Items from a dataset:
>> Start

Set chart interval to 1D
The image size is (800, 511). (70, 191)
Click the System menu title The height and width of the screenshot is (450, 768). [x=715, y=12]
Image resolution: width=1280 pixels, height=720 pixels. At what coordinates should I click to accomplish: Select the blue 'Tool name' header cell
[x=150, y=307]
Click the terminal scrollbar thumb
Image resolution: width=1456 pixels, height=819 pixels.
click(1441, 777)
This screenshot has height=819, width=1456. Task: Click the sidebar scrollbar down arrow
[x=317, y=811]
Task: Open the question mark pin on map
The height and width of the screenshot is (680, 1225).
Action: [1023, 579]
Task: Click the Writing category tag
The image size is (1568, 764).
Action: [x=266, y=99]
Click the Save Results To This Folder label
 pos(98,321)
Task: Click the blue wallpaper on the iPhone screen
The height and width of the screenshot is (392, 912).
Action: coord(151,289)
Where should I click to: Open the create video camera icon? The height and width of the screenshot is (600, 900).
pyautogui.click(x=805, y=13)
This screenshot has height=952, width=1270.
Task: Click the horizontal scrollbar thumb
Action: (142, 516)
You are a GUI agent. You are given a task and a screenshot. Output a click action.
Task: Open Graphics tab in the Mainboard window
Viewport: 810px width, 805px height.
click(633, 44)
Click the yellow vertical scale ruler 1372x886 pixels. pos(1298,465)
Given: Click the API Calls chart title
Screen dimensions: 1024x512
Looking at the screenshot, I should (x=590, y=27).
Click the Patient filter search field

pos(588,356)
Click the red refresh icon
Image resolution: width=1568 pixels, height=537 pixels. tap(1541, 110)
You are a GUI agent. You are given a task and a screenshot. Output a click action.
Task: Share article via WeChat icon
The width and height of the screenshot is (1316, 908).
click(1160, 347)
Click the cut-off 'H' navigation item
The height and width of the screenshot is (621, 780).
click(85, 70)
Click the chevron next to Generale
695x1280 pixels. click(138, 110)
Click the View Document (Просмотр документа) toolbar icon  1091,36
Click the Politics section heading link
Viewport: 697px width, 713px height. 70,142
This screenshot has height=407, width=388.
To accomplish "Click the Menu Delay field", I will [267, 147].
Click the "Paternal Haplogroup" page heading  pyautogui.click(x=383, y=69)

>> End

Could you render the rows as a two-column CSV with the headers instruction and response, one CSV row per request, giving its text and its answer? Start at the line that has "This screenshot has height=407, width=388." and go through the last of the rows, putting each field in quotes and turning line breaks into spaces.

# [WRITTEN ANSWER]
instruction,response
"This screenshot has height=407, width=388. To accomplish ""Click the Menu Delay field"",","I will [267, 147]."
"Click the ""Paternal Haplogroup"" page heading","pyautogui.click(x=383, y=69)"